What to do = Please retype the rows from the line containing "Task: Click the Text Pranks chat bubble icon" through the line containing "pos(617,100)", keeping both of those lines. Leave the pictures out of your copy.

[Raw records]
_ _ _ _
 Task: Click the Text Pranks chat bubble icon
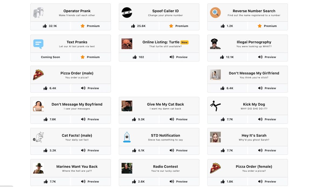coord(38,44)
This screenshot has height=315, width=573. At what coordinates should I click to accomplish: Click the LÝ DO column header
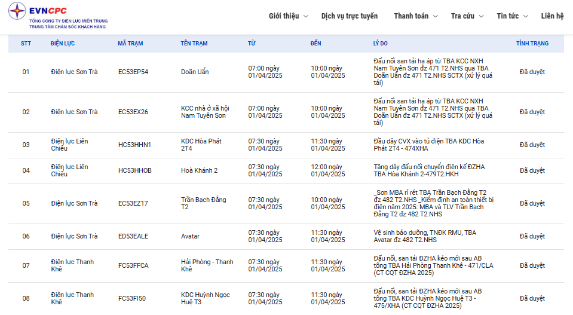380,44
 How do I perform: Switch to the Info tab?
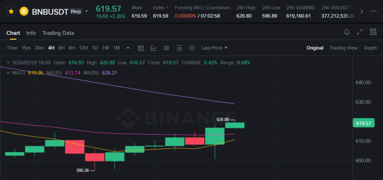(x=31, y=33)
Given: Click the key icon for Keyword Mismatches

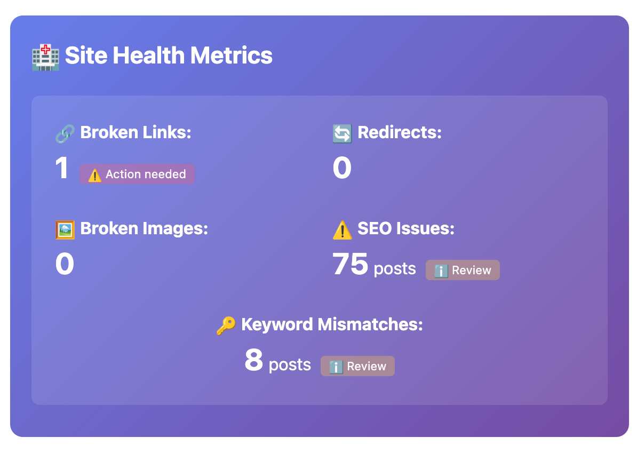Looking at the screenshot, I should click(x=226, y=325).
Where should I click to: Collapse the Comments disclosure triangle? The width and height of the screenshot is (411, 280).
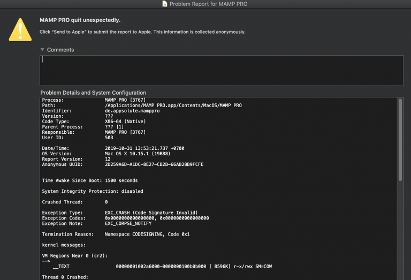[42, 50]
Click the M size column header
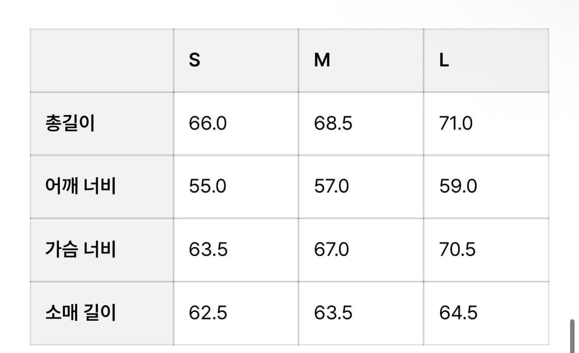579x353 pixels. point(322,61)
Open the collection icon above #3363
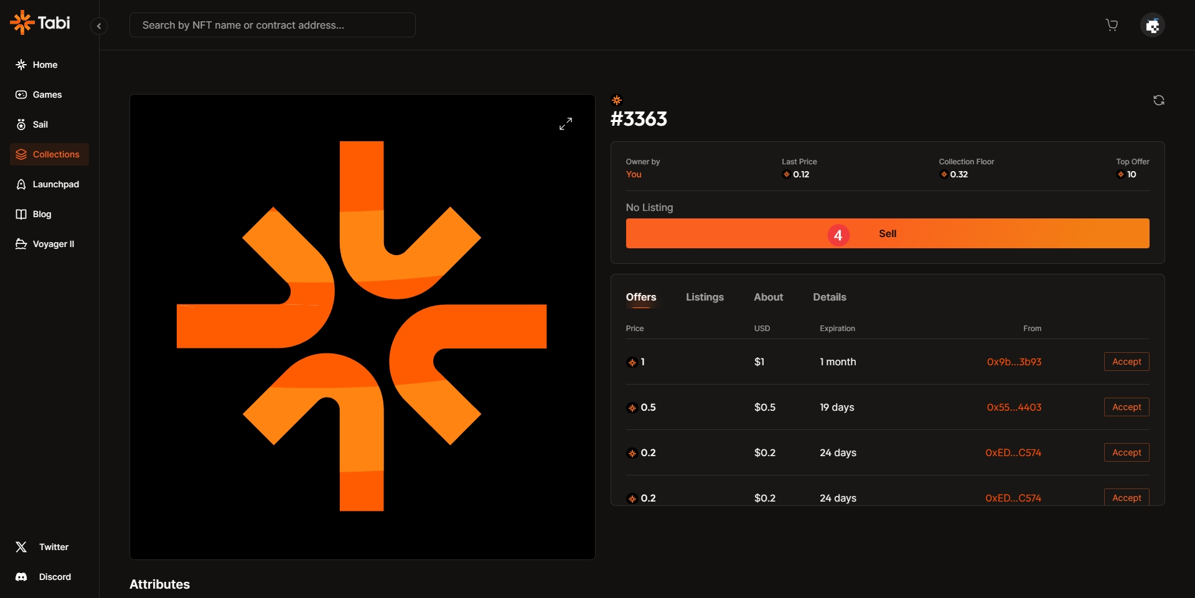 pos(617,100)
_ _ _ _
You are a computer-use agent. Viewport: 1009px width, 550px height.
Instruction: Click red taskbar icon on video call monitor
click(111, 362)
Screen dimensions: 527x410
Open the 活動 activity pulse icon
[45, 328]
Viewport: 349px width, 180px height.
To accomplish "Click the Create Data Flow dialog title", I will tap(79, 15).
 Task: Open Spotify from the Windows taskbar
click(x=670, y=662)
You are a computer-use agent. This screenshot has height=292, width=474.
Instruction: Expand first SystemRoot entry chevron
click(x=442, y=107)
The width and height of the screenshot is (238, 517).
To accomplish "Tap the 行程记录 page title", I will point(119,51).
_ _ _ _
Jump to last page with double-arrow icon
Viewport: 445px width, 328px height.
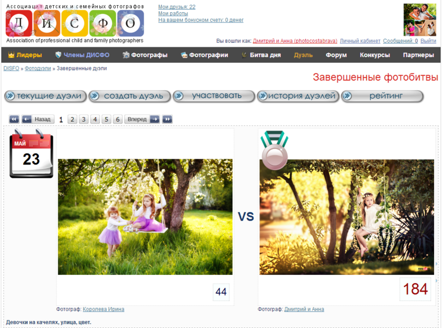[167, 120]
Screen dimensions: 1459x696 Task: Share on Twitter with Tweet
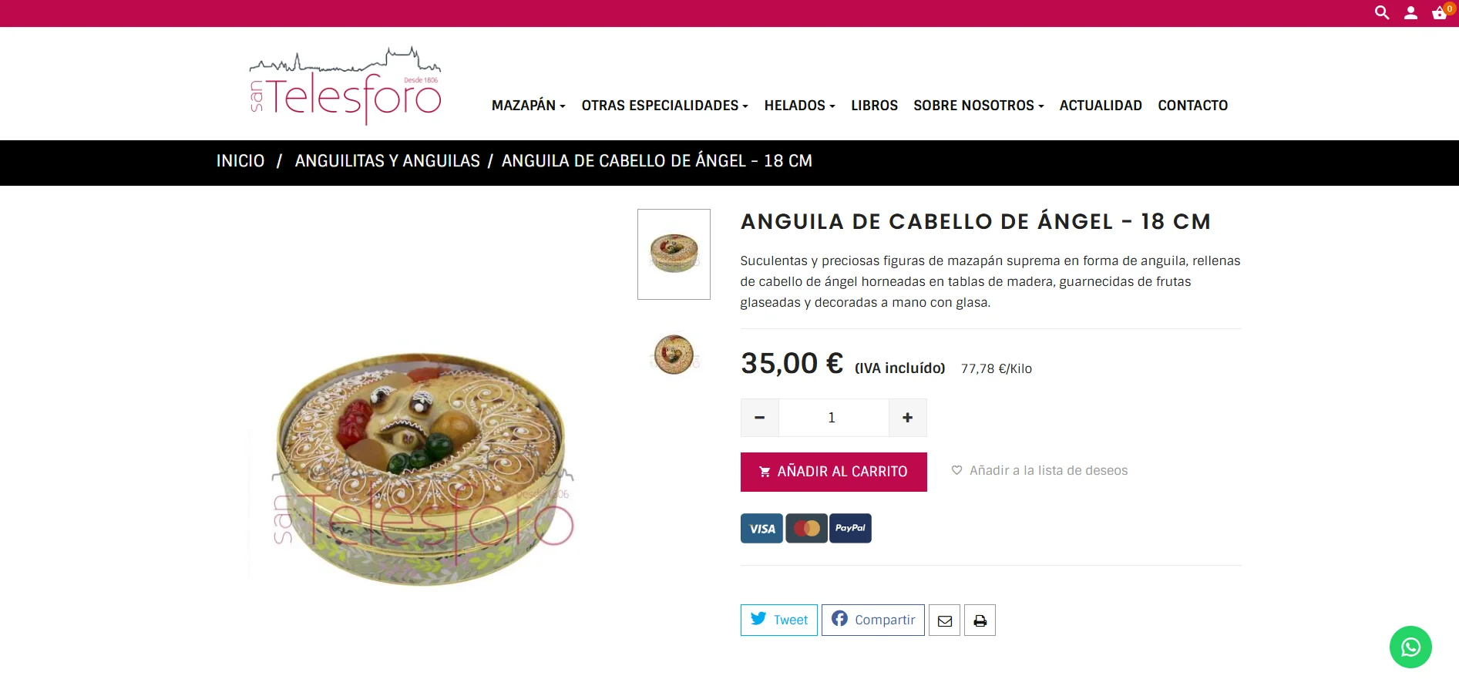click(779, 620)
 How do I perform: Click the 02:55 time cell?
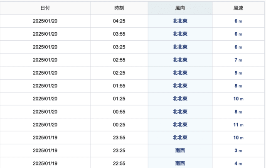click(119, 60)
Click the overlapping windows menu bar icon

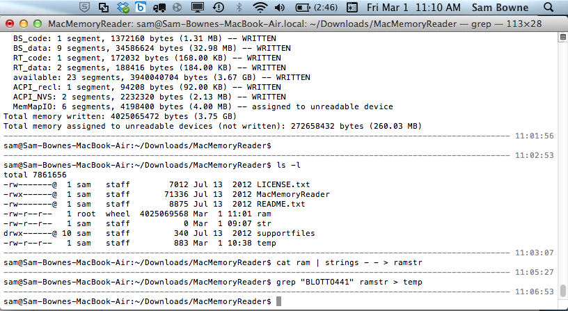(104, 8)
_ _ _ _
The answer =
 Task: Click the Text Pranks chat bubble icon
coord(38,44)
This screenshot has height=315, width=573. At what coordinates should I click to accomplish: Click the LÝ DO column header
380,44
 How do I perform: Switch to the Info tab?
(x=31, y=33)
Given: Click the key icon for Keyword Mismatches

Looking at the screenshot, I should click(x=226, y=325).
Where should I click to: Collapse the Comments disclosure triangle? The width and height of the screenshot is (411, 280).
[42, 50]
Click the M size column header
579x353 pixels. point(322,61)
Open the collection icon above #3363
 pos(617,100)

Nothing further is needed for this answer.